From and after the Effective Time of the Merger and for so long as is
necessary in order to permit me to sell the Parent shares held by me
pursuant to Rule 145 and, to the extent applicable, Rule 144 under the
Securities Act, Parent will file on a timely basis all reports required to
be filed by it pursuant to the Securities Exchange Act of 1934, as amended,
and the rules and regulations thereunder, as the same shall be in effect at
the time, referred to in paragraph (c) of Rule 144 under the Securities
Act, in order to permit me to sell, transfer or otherwise dispose of the
Parent Shares held by me pursuant to the terms and conditions of Rule 145
and the applicable provisions of Rule 144.

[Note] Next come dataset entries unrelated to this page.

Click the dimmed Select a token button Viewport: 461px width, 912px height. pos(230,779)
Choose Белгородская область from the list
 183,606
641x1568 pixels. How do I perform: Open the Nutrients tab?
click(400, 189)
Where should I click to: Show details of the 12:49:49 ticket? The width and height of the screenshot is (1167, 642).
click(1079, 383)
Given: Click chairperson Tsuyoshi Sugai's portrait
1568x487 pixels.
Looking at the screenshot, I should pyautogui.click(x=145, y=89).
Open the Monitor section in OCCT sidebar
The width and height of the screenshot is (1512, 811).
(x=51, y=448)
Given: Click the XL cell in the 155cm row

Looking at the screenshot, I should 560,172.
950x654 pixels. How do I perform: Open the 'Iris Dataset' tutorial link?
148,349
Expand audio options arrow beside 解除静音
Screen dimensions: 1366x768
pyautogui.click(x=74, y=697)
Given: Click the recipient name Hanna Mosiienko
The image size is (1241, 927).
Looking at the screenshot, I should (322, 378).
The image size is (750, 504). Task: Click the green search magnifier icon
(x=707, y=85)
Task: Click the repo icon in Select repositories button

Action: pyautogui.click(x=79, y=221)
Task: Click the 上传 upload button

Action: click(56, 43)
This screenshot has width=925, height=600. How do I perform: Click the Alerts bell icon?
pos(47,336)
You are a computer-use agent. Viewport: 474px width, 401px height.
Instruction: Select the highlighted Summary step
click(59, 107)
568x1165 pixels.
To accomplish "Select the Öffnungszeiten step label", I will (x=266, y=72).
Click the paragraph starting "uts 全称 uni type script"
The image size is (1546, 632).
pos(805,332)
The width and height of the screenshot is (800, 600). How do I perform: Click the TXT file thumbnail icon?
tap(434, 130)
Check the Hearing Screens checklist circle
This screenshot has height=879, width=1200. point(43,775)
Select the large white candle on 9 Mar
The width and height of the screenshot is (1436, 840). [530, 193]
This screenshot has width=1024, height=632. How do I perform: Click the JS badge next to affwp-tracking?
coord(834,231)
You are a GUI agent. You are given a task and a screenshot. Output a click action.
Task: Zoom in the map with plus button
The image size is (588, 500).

(e) I also understand that there will be placed on the certificates for
the Parent Shares issued to me, or any substitutions therefor, a
legend stating in substance:
THE SHARES REPRESENTED BY THIS CERTIFICATE WERE ISSUED IN A
TRANSACTION TO WHICH RULE 145 PROMULGATED UNDER THE SECURITIES
ACT OF 1933 APPLIES. THE SHARES REPRESENTED BY THIS CERTIFICATE
MAY ONLY BE TRANSFERRED IN ACCORDANCE WITH THE TERMS OF AN
AGREEMENT DATED DECEMBER 23, 1996 BETWEEN THE REGISTERED HOLDER
HEREOF AND GEMSTAR INTERNATIONAL GROUP LIMITED A COPY OF WHICH
AGREEMENT IS ON FILE AT THE PRINCIPAL OFFICES OF GEMSTAR
INTERNATIONAL GROUP LIMITED.
(f) I also understand that unless a sale or transfer is made in conformity
with the provisions of Rule 145 or Rule 144, or pursuant to a
registration statement, Parent reserves the right to put the following
legend on the certificates issued to my transferee:
THE SHARES REPRESENTED BY THIS CERTIFICATE HAVE NOT BEEN
REGISTERED UNDER THE SECURITIES ACT OF 1933 AND WERE ACQUIRED
FROM A PERSON WHO RECEIVED SUCH SHARES IN A TRANSACTION TO WHICH
RULE 145 PROMULGATED UNDER THE SECURITIES ACT OF 1933 APPLIES.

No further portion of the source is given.